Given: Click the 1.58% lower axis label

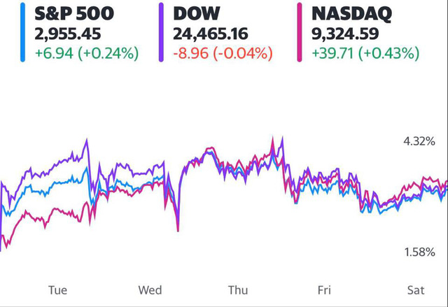Looking at the screenshot, I should [x=420, y=251].
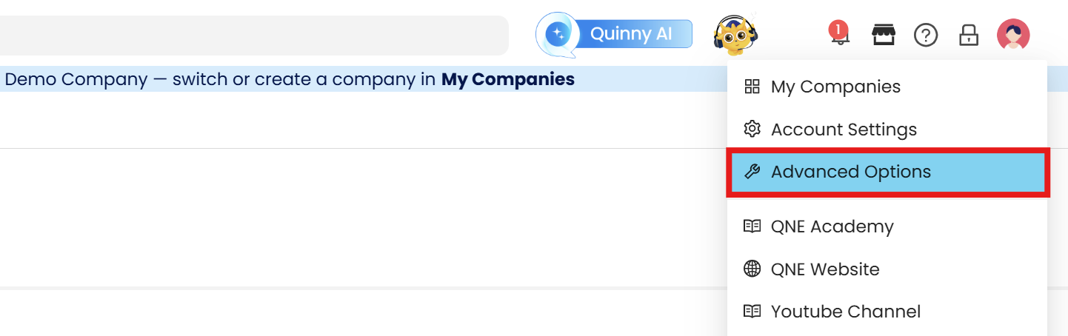1068x336 pixels.
Task: Open Account Settings from the menu
Action: point(844,130)
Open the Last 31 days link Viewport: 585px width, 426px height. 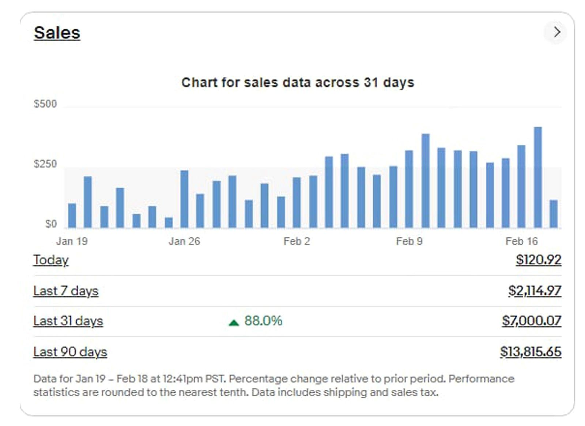[x=68, y=321]
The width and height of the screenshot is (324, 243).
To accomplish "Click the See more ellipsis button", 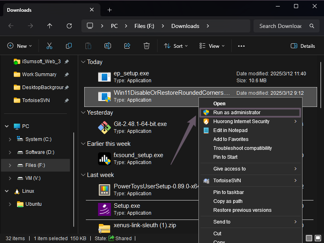I will (241, 46).
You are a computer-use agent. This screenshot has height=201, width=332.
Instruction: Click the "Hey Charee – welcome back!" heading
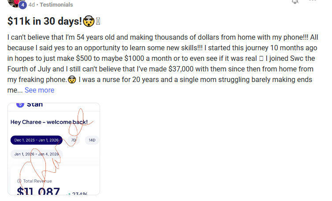click(49, 122)
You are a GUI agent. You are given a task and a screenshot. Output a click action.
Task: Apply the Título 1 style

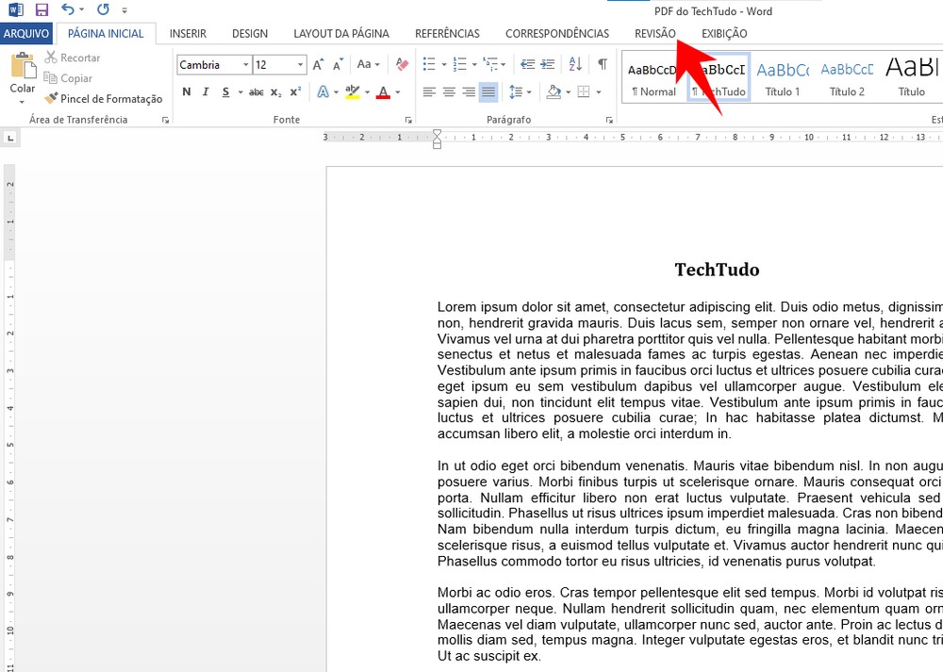tap(783, 80)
++++
(JOB): Locate each line in the records that contains the word "agent", and copy those lines.

(SOLUTION FOR THIS PROBLEM):
You are a computer-use agent. This screenshot has height=201, width=332.
You are a GUI agent. You are given a task and a screenshot. Output a click action.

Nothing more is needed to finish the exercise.